I was sexually abused as a child by my older brother. He was always much bigger than me, even though we were only 2 years apart. Without going into detail, he pretty much made my life a living hell for 18 years. I couldn’t do anything in the house without pissing him off or pissing my parents off for pissing him off. I left our family home at 18 to attend college while he was locked up in prison for a string of burglaries he committed, moving to a family-owned apartment. I wanted nothing more than to get as far away as I could from the monster in my house.
Once I had sex for the first time with a female, it was like the floodgates were opened my first winter in college. I flunked out of college due to 2 straight semesters of withdrawing. I was addicted to porn, to seeking encounters with young women, to going out and self medicating my trauma. Less than 18 months later at the age of 19 and a half, I was arrested for statutory rape of a 12 year old girl. She misrepresented herself to me as 17, and I was too fogged up from so much pain and hurt that I didn’t see the red flags that should have told me something was off about the whole encounter. I was arrested on charges facing a minimum mandatory of 18 years in prison.
Between my arrest and my conviction, totaling close to 3 years, I got a taste of what it would be like to be on the registry. Any job that background checked me would turn down my application right away. Even when given the chance to explain the circumstances around my offense, the employer would generally turn me away. It sucked. It hurt that my worth came down to what my mugshot said about me. I even had an employer send me for a drug test making me think I got the job only to see them repost the classified the next day with “no criminal record”. I had employers thinking I was lying on my applications when I put that I wasn’t convicted of a felony, but pending 18 years in prison was worse than being on probation. Because employers don’t know what to do with that. Even after I was sentenced, employers used my offense against me to refuse to give me raises or even basic job security. It always went back to: “well if you could find another employer who would take you, you wouldn’t be here”.
Thankfully because of my parents willing to pay for a great lawyer, I got a sentence I could live with – 5 years probation with 10 years non-public registration; not a day spent in prison. I disclosed my abuse to my parents who changed from blaming me for all of the mess I caused to realizing I was predisposed to the issues that contributed to my committing my offense. They supported me while I was on probation and also while I was working on getting psychiatric help as well.
The worst part about being a registrant is how there is no where to go but up even if you’re not willing to go up – which is where I was for those 3 years pending conviction. That’s also the best part about it. I’ve come to peace with the things in life that I’m going to miss out on – either possibly or definitively. I’m likely never going to make six figures at a regular 9 to 5 with a big company. I may never get to travel outside of the country to Europe like I wanted to. I likely will always have to fight for respect because many people believe I don’t deserve any. I will have to fight to wake up everyday and believe my life is worth something because the inhumane treatment I’ve endured because of my offense tells me otherwise.

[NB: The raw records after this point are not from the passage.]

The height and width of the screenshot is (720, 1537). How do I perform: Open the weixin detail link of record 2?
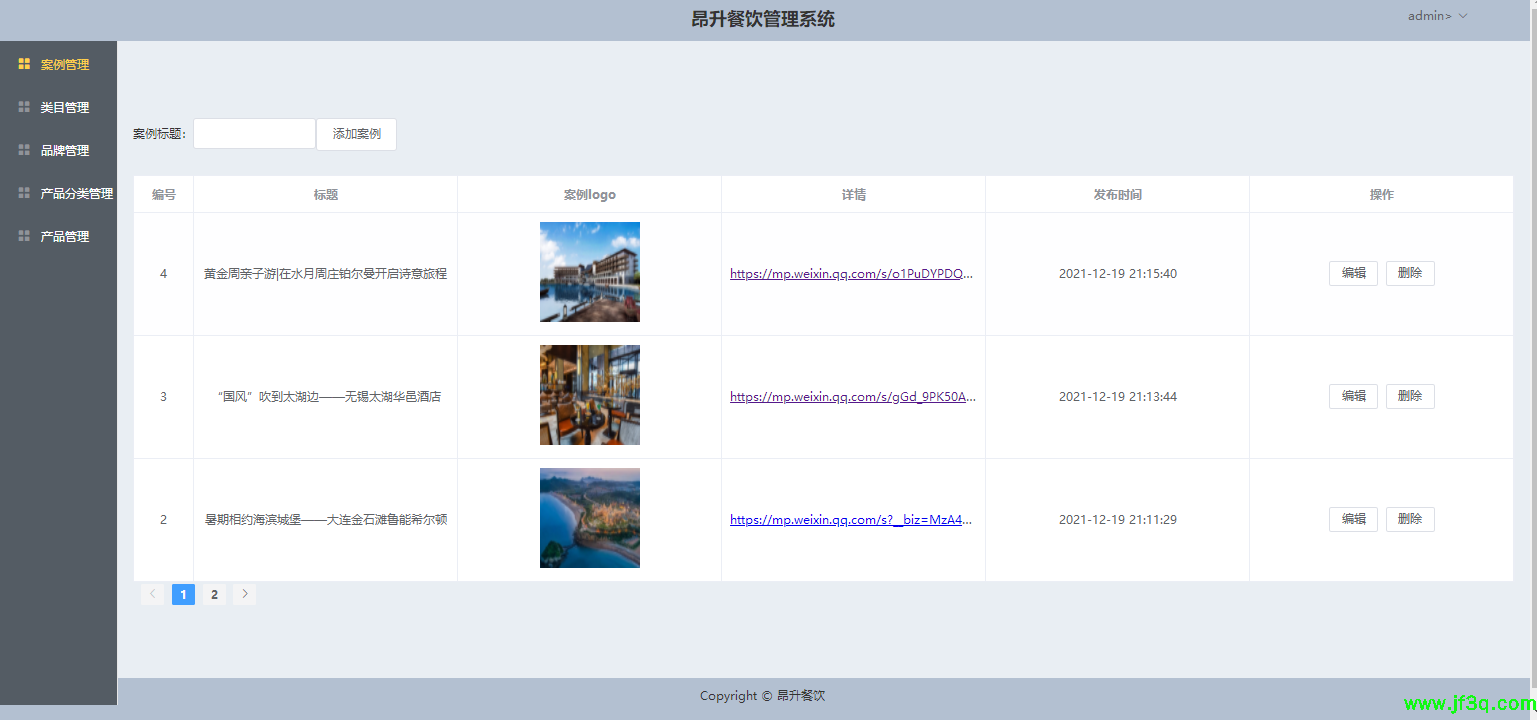pos(853,519)
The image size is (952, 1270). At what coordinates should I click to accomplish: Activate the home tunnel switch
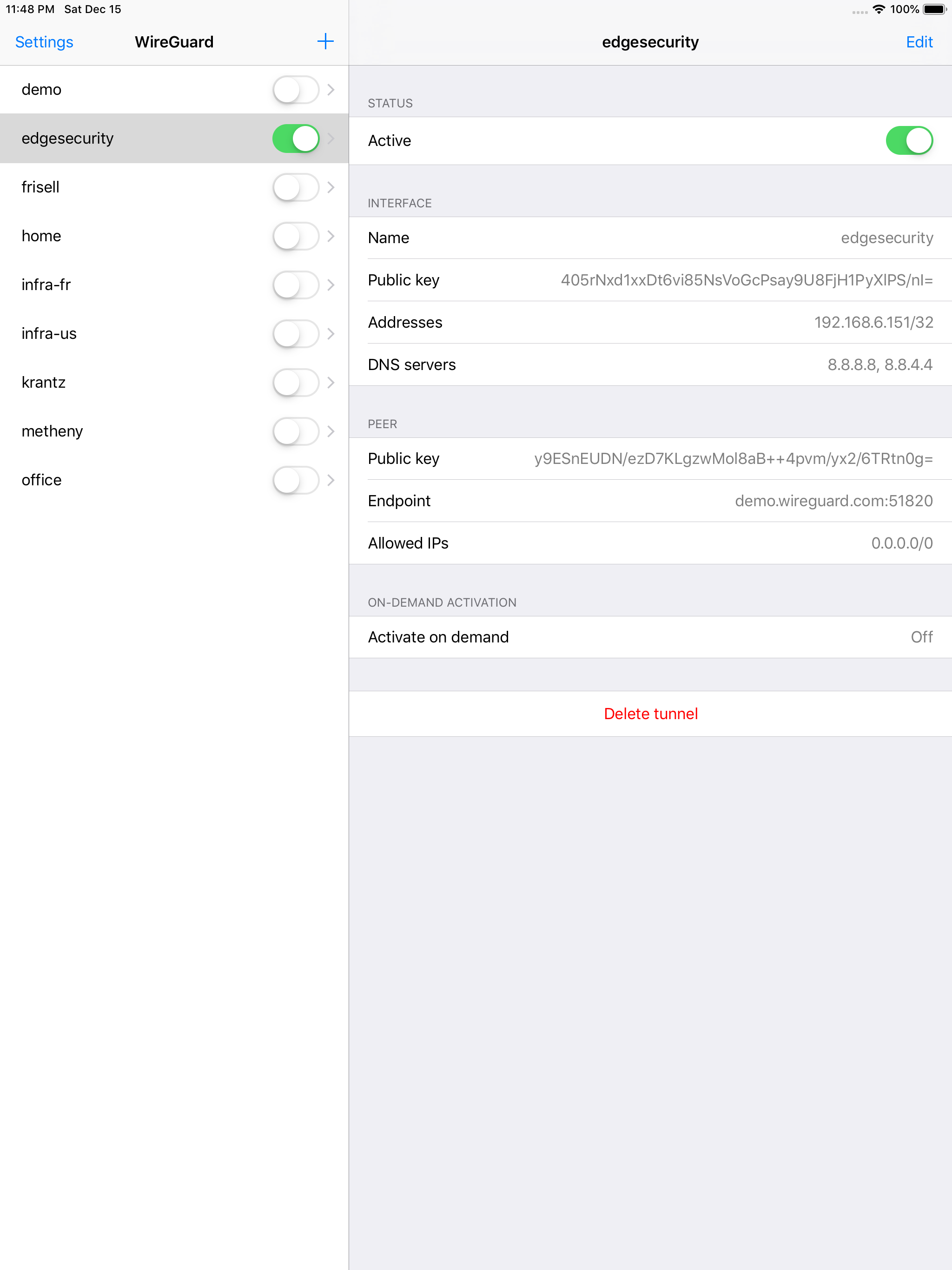295,235
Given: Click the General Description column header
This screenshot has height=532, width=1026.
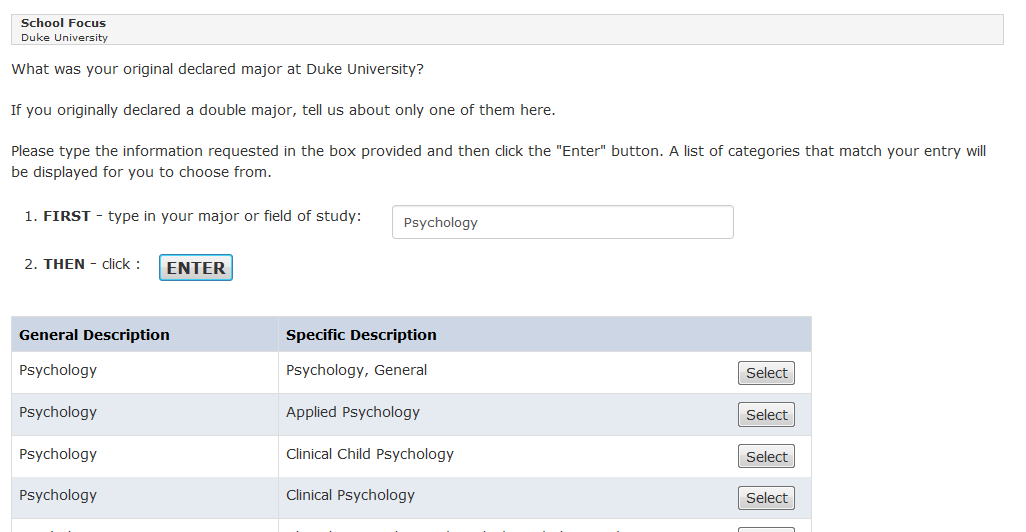Looking at the screenshot, I should (x=94, y=335).
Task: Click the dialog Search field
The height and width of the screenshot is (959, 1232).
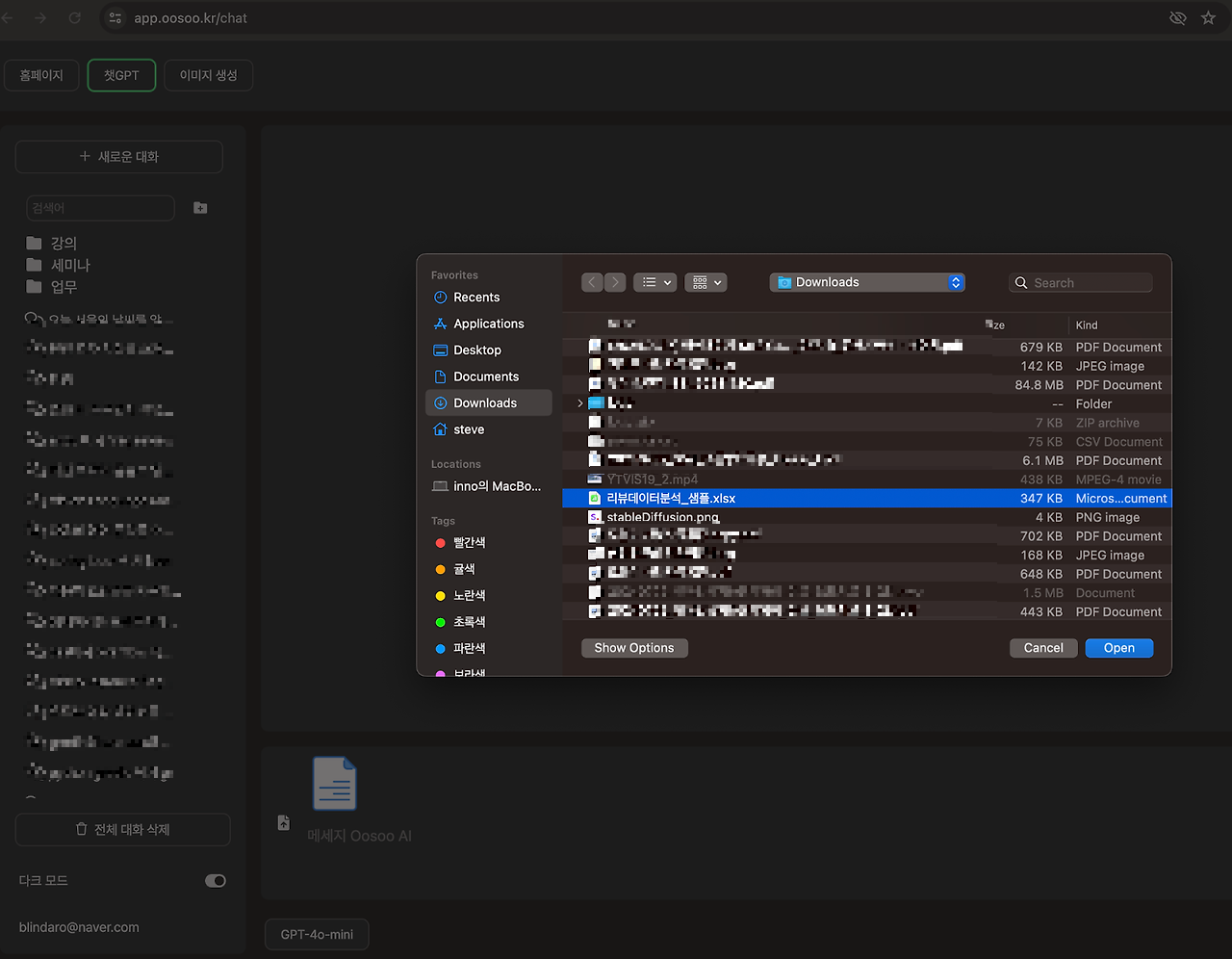Action: pyautogui.click(x=1080, y=283)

That’s okay though. Other people have their life. I have my own life. Regardless of what else is to come, I choose to fight for my life. My crime against that young girl was horrible, I take responsibility for it, and I will live with that the rest of my life. But the key part of that phrase? “The rest of my life”. I still have the rest of my life to look forward to, regardless if it isn’t the easy fluffy life I thought I deserved.
We are entitled to nothing. “Naked I came from my mother’s womb, and naked I shall return there.” Everyday that I exist, I fulfill my purpose so long as I do something with it. Even if it means living as a registrant fighting for my life.
4 thoughts on “From Shame to Grace”
Good post. It is nice to hear that the foul justice system didn’t do it’s worst and that you paid a reasonable price for what you did.
Many people, upon hearing your story, might tell you that you’re blaming others (which someone had commented under a post I made here and posts I made on other sites) but it’s clear that you realize your fault and take responsibility for it. Keep up the good work and continue to prove society wrong.
I myself would like to go to European countries and to Canada, which is basically another America, but I realize that that may never happen. Same thing with living a really prosperous life in America. But so be it, as long as I’m alive and healthy, that’s all that matter. All these things will pass away someday.
By the way, these prosperous countries I spoke of, especially America, are examples of the work that is against mankind in the present and the work that is set up against us in the future (for example a police state where people’s names and other information about them are stored in a supercomputer, as they are watched by cameras and other recording devices at all times many will be marked and branded in a similar fashion as to the way criminals are).
There are still Countries that we can go to in Europe and we can still go to Guatamala as far as I know.
With your positive attitude you will make it. May God bless you in ways you could never imagine.
You have a good attitude. You’re a fighter. It would be nice if people would look past the label and see the (new) man. Finding housing seems to be the biggest hurdle. We have to jump high, I believe. Hang in there. Keep the Faith.